> [Trecho apresentado]:
====

Além do acordo extrajudicial firmado “mediante concessões mútuas”, o DER-ES e o consórcio estão prestes a firmar um termo aditivo do contrato, para assinatura da ordem de serviço e retomada efetiva da obra, o que pode ocorrer em até dois meses, segundo a projeção do governo.

A partir da assinatura da ordem de serviço, a previsão, colocada por escrito no aditivo, é que o Cais das Artes seja enfim entregue aos capixabas em um prazo de 30 meses, a um custo adicional de R$ 163.559.665,12 para os cofres estaduais (em valores referentes a setembro de 2022, quando o cálculo foi efetuado). Vale dizer: para que a obra seja concluída, o Governo do Estado concorda em pagar R$ 163,5 milhões ao consórcio de Minas Gerais.

O acordo e o aditivo não mexem um milímetro no objeto do primeiro contrato, ou seja, a empreiteira deverá executar exatamente o que prevê o projeto arquitetônico original, assinado pelo já falecido Paulo Mendes da Rocha.

“Será um equipamento ligado à Secult [Secretaria de Estado da Cultura], que terá um museu e um teatro, respeitando o projeto original”, assevera o procurador-geral do Estado. “É uma obra que tem potencial de nos colocar no cenário cultural internacional.”

====

> [Dados apresentados]:

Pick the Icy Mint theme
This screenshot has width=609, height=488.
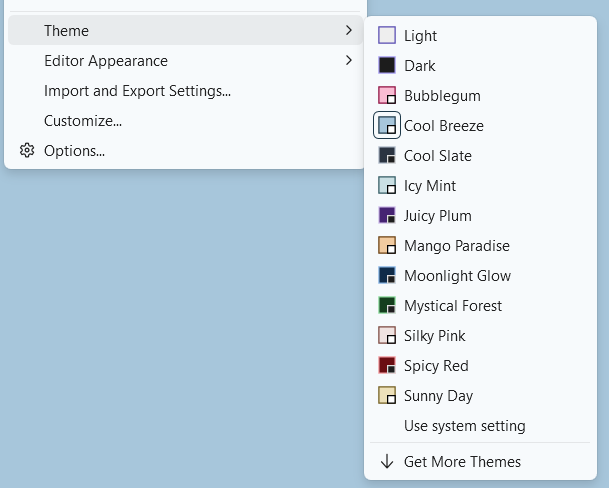430,186
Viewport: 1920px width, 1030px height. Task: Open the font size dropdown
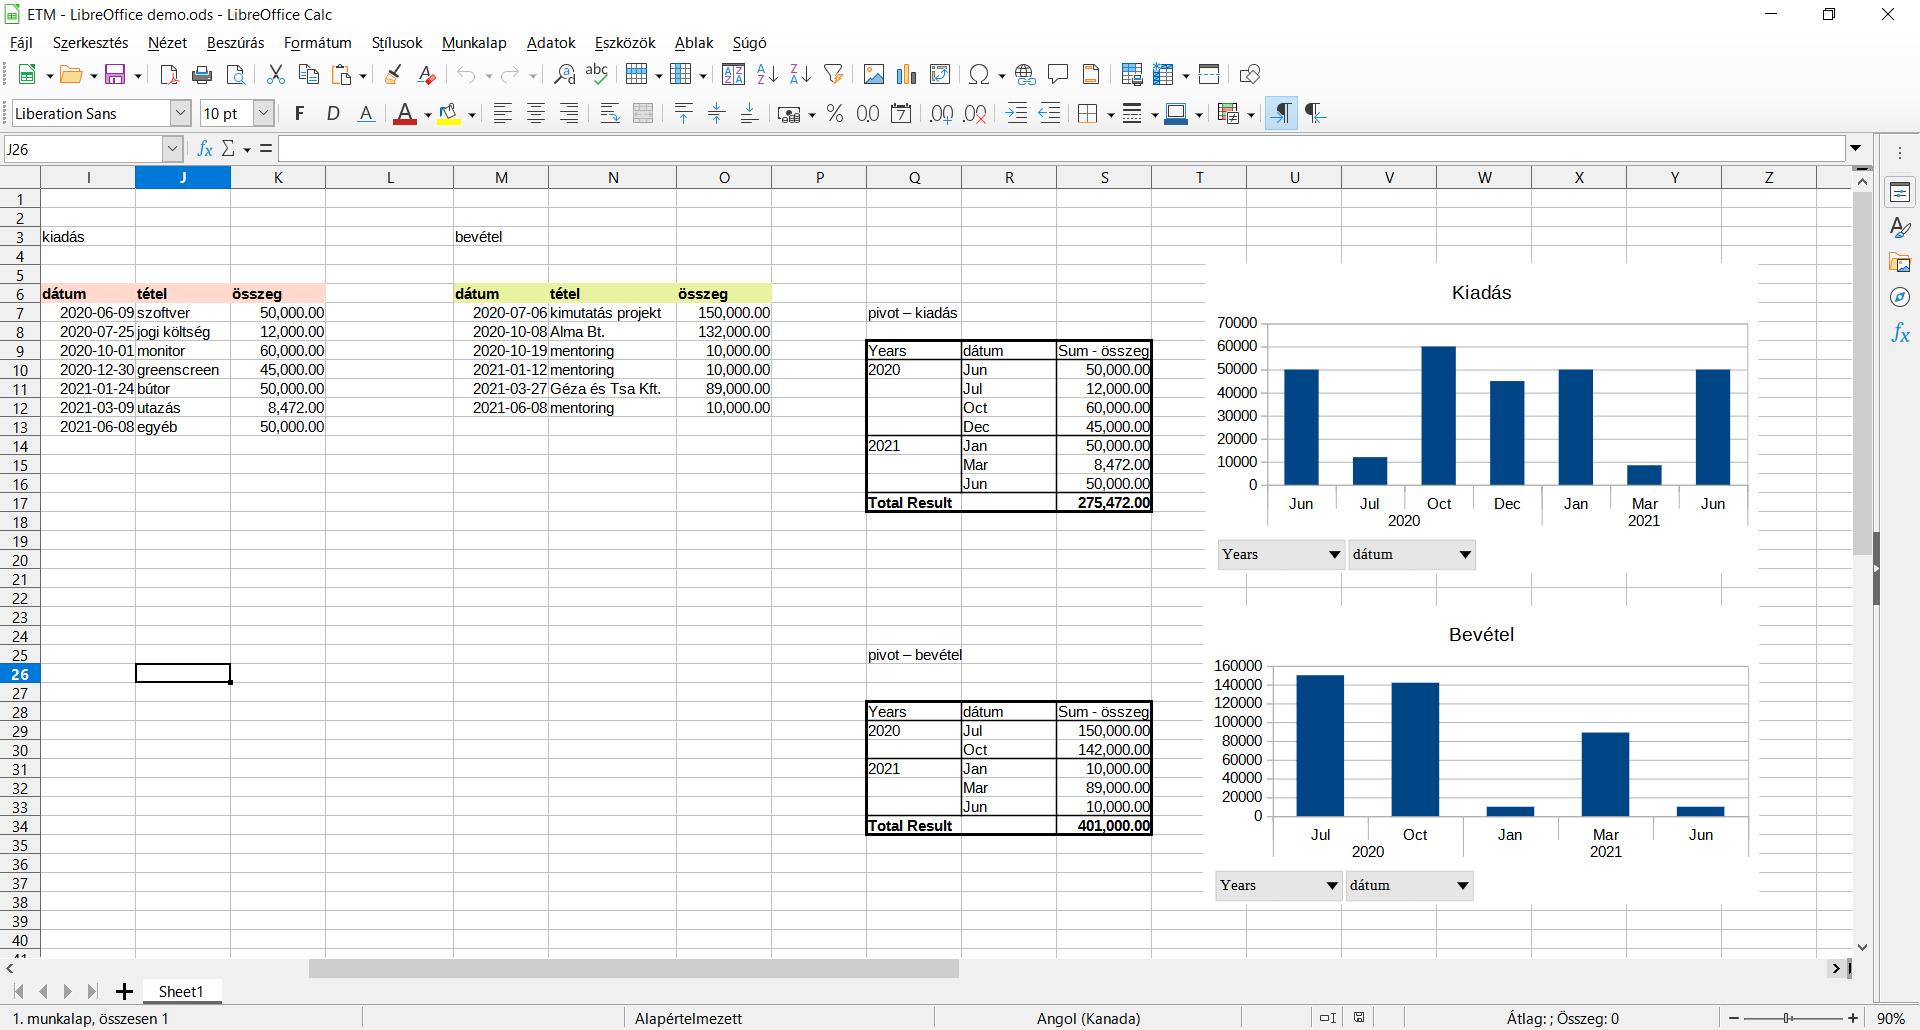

====

> [O que se pede]:
Cite o trecho sobre o Cais das Artes desde "Além do acordo" até "projeção do governo.", inclusive. Os dados foram retirados de outra fonte.

> [Resposta do exercício]:
Além do acordo extrajudicial firmado “mediante concessões mútuas”, o DER-ES e o consórcio estão prestes a firmar um termo aditivo do contrato, para assinatura da ordem de serviço e retomada efetiva da obra, o que pode ocorrer em até dois meses, segundo a projeção do governo.